The core DXGBA training process is outlined in Algorithm 1 in the Appendix.

Tree-based embedding augmentation using random forest

The DXGBA framework employs tree-based embeddings that are derived from both a random forest classifier and a random forest regressor to improve the representation of the input features. This dual-embedding approach is capable of encoding non-linear feature interactions that are applicable to both the classification and regression tasks, thereby enriching the input representation in addition to the capabilities of raw features.

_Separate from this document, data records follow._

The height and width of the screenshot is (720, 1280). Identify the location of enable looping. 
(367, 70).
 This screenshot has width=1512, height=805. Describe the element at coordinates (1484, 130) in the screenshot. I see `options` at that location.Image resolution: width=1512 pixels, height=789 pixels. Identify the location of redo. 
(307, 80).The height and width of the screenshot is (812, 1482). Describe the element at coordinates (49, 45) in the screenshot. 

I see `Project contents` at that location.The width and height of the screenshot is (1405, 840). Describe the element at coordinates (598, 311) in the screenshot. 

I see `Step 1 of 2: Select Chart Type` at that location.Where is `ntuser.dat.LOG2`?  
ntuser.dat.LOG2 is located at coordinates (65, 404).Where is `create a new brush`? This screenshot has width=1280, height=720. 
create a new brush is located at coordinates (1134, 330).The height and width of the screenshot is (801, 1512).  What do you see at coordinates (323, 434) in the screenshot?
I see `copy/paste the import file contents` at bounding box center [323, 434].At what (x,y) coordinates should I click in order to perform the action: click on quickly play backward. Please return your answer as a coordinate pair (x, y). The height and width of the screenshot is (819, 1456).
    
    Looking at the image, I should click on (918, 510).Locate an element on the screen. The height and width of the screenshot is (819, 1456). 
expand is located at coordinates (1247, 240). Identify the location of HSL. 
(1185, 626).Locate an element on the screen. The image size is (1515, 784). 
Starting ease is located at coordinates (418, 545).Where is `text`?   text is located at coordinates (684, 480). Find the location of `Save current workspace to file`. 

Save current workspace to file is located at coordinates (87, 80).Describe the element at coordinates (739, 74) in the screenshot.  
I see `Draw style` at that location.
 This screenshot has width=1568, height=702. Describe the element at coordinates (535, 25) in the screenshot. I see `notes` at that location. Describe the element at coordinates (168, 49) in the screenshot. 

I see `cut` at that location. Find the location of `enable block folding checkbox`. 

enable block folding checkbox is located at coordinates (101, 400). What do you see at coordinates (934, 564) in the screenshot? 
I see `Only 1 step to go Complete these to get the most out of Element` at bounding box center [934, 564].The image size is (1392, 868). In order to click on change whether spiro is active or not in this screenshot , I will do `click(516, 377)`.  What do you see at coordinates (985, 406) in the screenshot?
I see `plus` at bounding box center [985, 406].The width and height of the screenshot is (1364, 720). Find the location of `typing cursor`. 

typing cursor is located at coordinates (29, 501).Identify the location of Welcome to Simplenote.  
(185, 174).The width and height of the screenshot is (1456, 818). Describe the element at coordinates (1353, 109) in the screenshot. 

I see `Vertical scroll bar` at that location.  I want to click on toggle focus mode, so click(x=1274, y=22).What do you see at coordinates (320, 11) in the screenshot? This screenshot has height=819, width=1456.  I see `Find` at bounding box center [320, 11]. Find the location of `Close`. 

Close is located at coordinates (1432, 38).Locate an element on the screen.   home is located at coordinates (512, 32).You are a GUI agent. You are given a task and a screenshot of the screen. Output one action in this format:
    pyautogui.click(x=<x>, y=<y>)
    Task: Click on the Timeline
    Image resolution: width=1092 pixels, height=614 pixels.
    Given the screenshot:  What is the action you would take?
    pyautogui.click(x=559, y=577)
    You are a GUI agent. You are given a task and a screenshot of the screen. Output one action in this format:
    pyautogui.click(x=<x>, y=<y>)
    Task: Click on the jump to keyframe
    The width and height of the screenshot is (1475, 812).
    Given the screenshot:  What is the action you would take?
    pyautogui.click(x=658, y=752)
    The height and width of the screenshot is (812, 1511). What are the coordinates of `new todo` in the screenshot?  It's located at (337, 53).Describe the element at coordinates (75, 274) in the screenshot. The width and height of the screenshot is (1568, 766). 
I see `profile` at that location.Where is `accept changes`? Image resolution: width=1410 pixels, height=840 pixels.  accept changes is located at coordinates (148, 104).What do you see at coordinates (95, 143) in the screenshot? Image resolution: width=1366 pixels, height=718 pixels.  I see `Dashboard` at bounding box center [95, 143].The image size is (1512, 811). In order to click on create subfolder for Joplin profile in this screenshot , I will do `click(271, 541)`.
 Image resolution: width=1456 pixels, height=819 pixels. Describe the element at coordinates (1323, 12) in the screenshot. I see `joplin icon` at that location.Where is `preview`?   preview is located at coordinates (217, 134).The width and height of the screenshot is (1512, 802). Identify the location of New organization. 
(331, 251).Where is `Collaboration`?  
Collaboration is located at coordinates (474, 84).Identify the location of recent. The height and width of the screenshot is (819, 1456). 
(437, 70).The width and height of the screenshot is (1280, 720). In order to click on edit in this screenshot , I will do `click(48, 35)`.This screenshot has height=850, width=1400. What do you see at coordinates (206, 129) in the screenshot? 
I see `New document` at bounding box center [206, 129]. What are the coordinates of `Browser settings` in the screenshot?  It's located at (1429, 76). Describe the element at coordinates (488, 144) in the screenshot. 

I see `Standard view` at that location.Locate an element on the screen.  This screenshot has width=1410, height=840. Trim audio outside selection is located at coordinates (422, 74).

Initially, a random forest classifier is trained using the classification labels from the training data, and a random forest regressor is trained using the corresponding regression targets. Each model learns a hierarchy of splits, which accurately partitions the input space based on its specific objective. For every sample, both trained forests are used to determine the leaf node indices, which are the terminal nodes each instance reaches in every tree. These indices capture high-level semantic information about the data learned by both the classifier and regressor. To make these indices compatible with numerical learning algorithms, the leaf indices from both models are one-hot encoded. They produce two high-dimensional binary vectors in which each dimension represents a possible leaf node across all trees in the respective ensemble. For instance, if each forest comprises 100 trees, each averaging 32 leaves, the encoded vector can encompass up to 3,200 dimensions. The traversal trajectories of each sample through the classifier and regressor forests are characterized by these vectors, which function as tree-based embeddings. The resulting one-hot encoded vectors from both the classifier and regressor are then concatenated with the original input features to form an augmented input matrix. Subsequently, this enhanced feature set is fed into the DXGBA architecture. The tree-based embedding integration is described in Algorithm 2 in the Appendix, and the process is illustrated in Figure 1.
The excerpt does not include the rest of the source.